The Attempt at a Solution

I have the solution guide, I think I'm just having a brain fart but this is what I have so far which is the last step before the final answer

$$\frac{-sin^{2}x - 2cos^{2}x}{sin^{3}x}$$

The next step, which is the answer according to the book is

$$\frac{-1-cos^{2}x}{sin^{3}x}$$

Am I just not seeing something on my last step? I think they got the -1 from using the pythagorean indentity but then why is the cosx still hanging around?
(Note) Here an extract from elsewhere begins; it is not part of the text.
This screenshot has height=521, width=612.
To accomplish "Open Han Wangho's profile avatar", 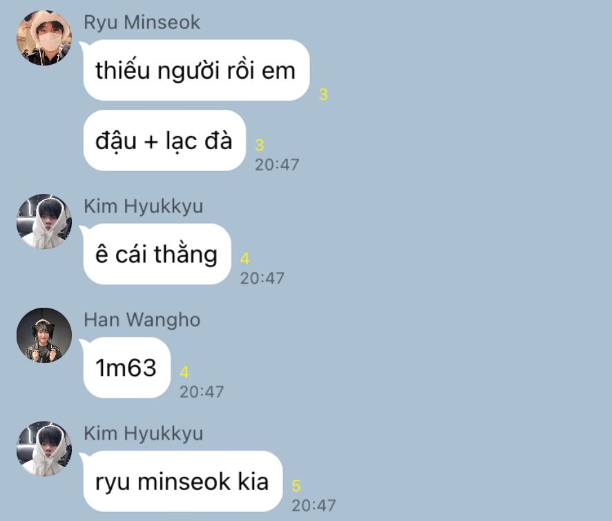I will click(x=44, y=335).
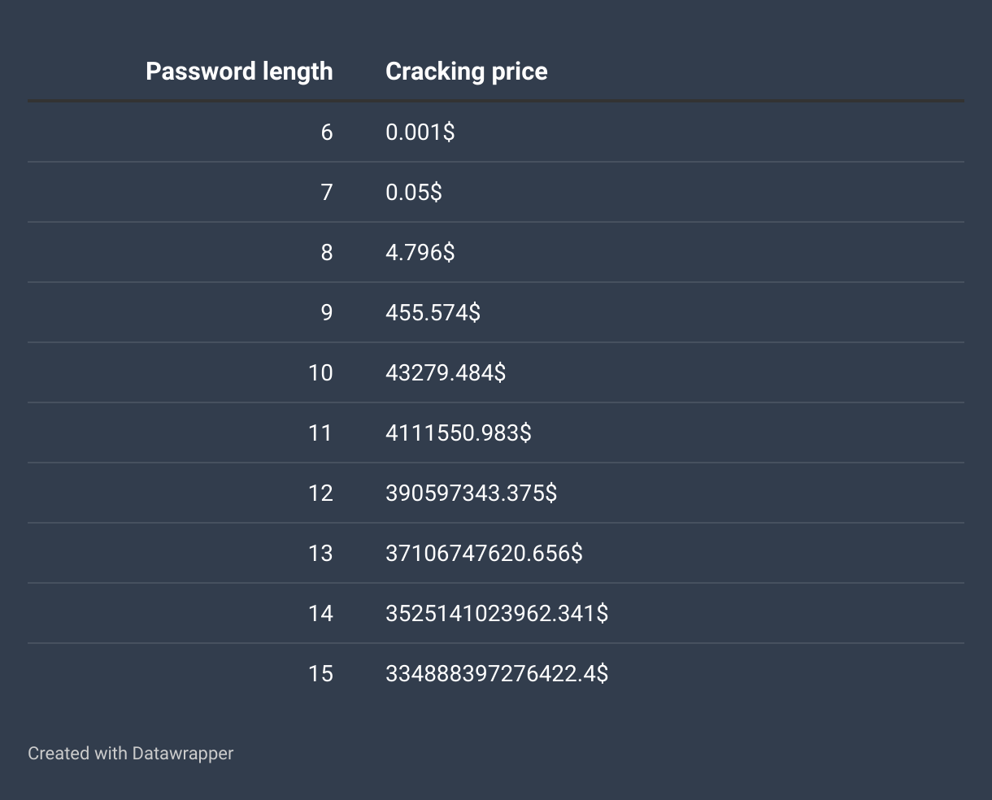Screen dimensions: 992x800
Task: Select the password length 6 cell
Action: coord(327,132)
Thanks.

 

[Borek]

You will feel ashamed enough to put a paper bag on the head.

$$-\sin^2x -2\cos^2x = -(\sin^2x+\cos^2x)-\cos^2x$$

 

[dietcookie]

You will feel ashamed enough to put a paper bag on the head.

$$-\sin^2x -2\cos^2x = -(\sin^2x+\cos^2x)-\cos^2x$$

Yep that's most definitely embarrassing! Thanks!